Preprocessor issue - token spacing

Discussion in 'C Programming' started by Mamluk Caliph, Dec 2, 2007.

  1. For quite some time I've used code as the following to be able to
    "cut&paste" parts from different headerfiles of the same name. It has
    worked with GCC, MS, Borland, Keil to name a few.

    In principle the mechanism looks like this:

    #define CHAINPATH /usr/include
    #define DEFSTR( x ) \
    #x

    #define FNAME( path, file ) \
    DEFSTR( path/file )

    #define BUILDCHAIN( file ) \
    FNAME( CHAINPATH, file )


    #include BUILDCHAIN( stdio.h )

    int main(int argc, char **argv){
    printf("Hello world\n");
    }

    For some reason, when I try to compile this with CodeWarrior an extra
    space will be inserted between the path and the filename.

    I'm not sure this is a bug and I would be grateful to know if there is
    any right or wrong concerning token spacing, resulting in a "file not
    found" error. When it comes to the preprocessor I'm usually confused
    so it might be me missing something really obvious.

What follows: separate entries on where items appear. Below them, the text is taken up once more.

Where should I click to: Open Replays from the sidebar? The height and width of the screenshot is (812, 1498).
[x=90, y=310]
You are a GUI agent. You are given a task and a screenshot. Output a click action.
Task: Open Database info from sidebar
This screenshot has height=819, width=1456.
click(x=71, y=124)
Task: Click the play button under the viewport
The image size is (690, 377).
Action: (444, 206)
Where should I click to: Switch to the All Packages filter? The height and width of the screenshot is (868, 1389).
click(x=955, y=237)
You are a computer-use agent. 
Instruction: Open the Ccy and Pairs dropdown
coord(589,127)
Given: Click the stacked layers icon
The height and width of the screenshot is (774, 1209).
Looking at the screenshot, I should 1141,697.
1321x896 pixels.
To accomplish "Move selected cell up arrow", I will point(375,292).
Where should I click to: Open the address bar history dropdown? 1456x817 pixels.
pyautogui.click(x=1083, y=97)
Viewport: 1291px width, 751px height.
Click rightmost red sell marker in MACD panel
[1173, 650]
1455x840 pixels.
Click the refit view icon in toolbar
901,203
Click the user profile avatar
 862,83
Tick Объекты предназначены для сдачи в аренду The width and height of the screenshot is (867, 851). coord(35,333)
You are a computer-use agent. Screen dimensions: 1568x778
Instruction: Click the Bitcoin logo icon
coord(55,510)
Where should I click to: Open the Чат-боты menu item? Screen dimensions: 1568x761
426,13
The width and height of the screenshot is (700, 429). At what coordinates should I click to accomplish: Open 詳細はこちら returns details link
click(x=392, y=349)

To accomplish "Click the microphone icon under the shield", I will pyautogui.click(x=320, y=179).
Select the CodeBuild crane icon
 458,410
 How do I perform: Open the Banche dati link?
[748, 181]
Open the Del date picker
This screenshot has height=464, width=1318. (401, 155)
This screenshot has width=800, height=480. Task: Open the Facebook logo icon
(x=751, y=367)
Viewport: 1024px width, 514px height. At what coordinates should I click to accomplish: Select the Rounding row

    Also if somebody has another suggestion for handling multiple headers
    of the same name that would be welcome too.

    /Michael
     
    Mamluk Caliph, Dec 2, 2007
    #1
    1. Advertising

  2. On Sun, 02 Dec 2007 09:13:42 -0800, Mamluk Caliph wrote:
    > For quite some time I've used code as the following to be able to
    > "cut&paste" parts from different headerfiles of the same name. It has
    > worked with GCC, MS, Borland, Keil to name a few.
    >
    > In principle the mechanism looks like this:
    >
    > #define CHAINPATH /usr/include
    > #define DEFSTR( x ) \
    > #x
    >
    > #define FNAME( path, file ) \
    > DEFSTR( path/file )
    >
    > #define BUILDCHAIN( file ) \
    > FNAME( CHAINPATH, file )
    >
    >
    > #include BUILDCHAIN( stdio.h )
    >
    > int main(int argc, char **argv){
    > printf("Hello world\n");
    > }
    >
    > For some reason, when I try to compile this with CodeWarrior an extra
    > space will be inserted between the path and the filename.
    >
    > I'm not sure this is a bug and I would be grateful to know if there is
    > any right or wrong concerning token spacing, resulting in a "file not
    > found" error. When it comes to the preprocessor I'm usually confused so
    > it might be me missing something really obvious.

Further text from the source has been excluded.